Walker Frames v. Shively

473 S.E.2d 776, 123 N.C. App. 643, 1996 N.C. App. LEXIS 801
CourtCourt of Appeals of North Carolina
DecidedAugust 20, 1996
DocketCOA95-688
StatusPublished
Cited by9 cases

This text of 473 S.E.2d 776 (Walker Frames v. Shively) is published on Counsel Stack Legal Research, covering Court of Appeals of North Carolina primary law. Counsel Stack provides free access to over 12 million legal documents including statutes, case law, regulations, and constitutions.

Bluebook
Walker Frames v. Shively, 473 S.E.2d 776, 123 N.C. App. 643, 1996 N.C. App. LEXIS 801 (N.C. Ct. App. 1996).

Opinion

EAGLES, Judge.

We first address plaintiff’s argument that the trial court erred in failing to vacate a judgment that is void as a matter of law. Plaintiff argues that defendants could not assert a claim for damages in a motion after plaintiff, through counsel, had already taken a voluntary dismissal pursuant to Rule 41(a). We agree.

*646 On 11 April 1994, plaintiffs attorney validly took a voluntary dismissal in open court pursuant to Rule 41(a)(l)(i) as noted in the minutes of the Randolph County Clerk of Superior Court. Johnson v. Hutchens, 103 N.C. App. 384, 385, 405 S.E.2d 597, 598 (1991). By taking this voluntary dismissal orally in open court before defendants asserted any counterclaim, plaintiff terminated all adversary proceedings in this case. G.S. 1A-1, Rule 41(a) (1983); Fields v. Whitehouse & Sons Co., 98 N.C. App. 395, 397-98, 390 S.E.2d 725, 726-27, disc. review denied, 327 N.C. 427, 395 S.E.2d 676 (1990). A Rule 41(a) dismissal strips the trial court of authority to enter further orders in the case, except as provided by Rule 41(d) which authorizes the court to enter specific orders apportioning and taxing costs. Fields, 98 N.C. App. at 397-98, 390 S.E.2d at 726-27; see also Universidad Central Del Caribe, Inc. v. Liaison Committee on Medical Education, 760 F.2d 14, 19 n.4 (1st Cir. 1985) (stating that a Rule 41(a) dismissal “itself closes the file . . .” and, after a Rule 41(a) dismissal, “[t]here is nothing the defendant can do to fan the ashes of that action into life and the court has no role to play.”). Moreover, absent an ongoing lawsuit, the provisions of Rule 13(e) allowing a defendant to present a late arising claim “as a counterclaim by supplemental pleading . . .” are inapplicable. Accordingly, we conclude that defendant’s only remedy here is to file a separate claim against the plaintiff in accordance with the provisions of Rule 3 and served in accordance with the provisions of Rule 4. Davis v. Wallace, 190 N.C. 543, 547-48, 130 S.E. 176, 179-80 (1925).

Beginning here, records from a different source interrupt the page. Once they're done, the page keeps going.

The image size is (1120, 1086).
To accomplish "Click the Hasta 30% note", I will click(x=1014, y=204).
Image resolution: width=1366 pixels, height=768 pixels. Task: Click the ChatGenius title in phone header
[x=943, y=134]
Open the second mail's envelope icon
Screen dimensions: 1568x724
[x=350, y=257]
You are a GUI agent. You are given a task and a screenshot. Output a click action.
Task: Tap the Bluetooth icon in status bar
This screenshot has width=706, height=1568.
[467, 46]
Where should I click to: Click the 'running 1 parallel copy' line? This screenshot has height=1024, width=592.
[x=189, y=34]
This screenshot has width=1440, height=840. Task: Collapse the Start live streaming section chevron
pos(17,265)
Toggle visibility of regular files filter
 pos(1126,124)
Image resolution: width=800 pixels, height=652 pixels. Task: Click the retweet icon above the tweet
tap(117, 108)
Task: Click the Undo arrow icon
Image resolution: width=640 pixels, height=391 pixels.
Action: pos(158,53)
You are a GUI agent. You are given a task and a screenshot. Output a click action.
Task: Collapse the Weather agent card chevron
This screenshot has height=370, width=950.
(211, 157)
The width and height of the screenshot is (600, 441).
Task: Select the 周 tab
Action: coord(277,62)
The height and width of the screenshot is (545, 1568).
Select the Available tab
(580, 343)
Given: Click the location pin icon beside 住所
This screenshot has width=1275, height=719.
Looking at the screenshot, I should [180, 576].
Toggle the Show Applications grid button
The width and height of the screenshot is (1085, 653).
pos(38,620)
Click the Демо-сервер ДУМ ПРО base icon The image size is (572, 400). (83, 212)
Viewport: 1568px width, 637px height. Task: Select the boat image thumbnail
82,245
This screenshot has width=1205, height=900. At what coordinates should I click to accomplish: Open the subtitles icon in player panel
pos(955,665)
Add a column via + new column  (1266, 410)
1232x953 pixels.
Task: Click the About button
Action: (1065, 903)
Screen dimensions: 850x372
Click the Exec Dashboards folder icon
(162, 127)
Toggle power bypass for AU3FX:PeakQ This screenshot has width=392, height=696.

We note that defendants cite G.S. 1-475 in support of their position. G.S. 1-475 provides that a plaintiff seeking claim and delivery of a defendant’s property must secure a bond in an amount equal to twice the value of the seized property so that the defendant will not be damaged in the event it can be shown that the plaintiff is not lawfully entitled to possession of the seized property. G.S. 1-475 (1885 & Supp 1995). Contrary to defendants’ assertion, however, this language does not confer any right to prosecute an action in the manner attempted by defendants here.

In sum, we recognize that plaintiff here may be subject to liability due to plaintiff’s failure to prosecute its action after taking defendants’ property under a writ of claim and delivery. Davis, 190 N.C. at 547-48, 130 S.E.2d at 179-80. As we have stated, however, any claim arising due to this failure may be prosecuted only in a separate action. Accordingly, the order of the trial court is vacated and the cause is remanded to the trial court with direction to dismiss any purported *647 claims asserted by defendants’ motion in this action. We need not address plaintiffs remaining assignments of error.

Vacated and remanded.

Judges JOHN and WALKER concur.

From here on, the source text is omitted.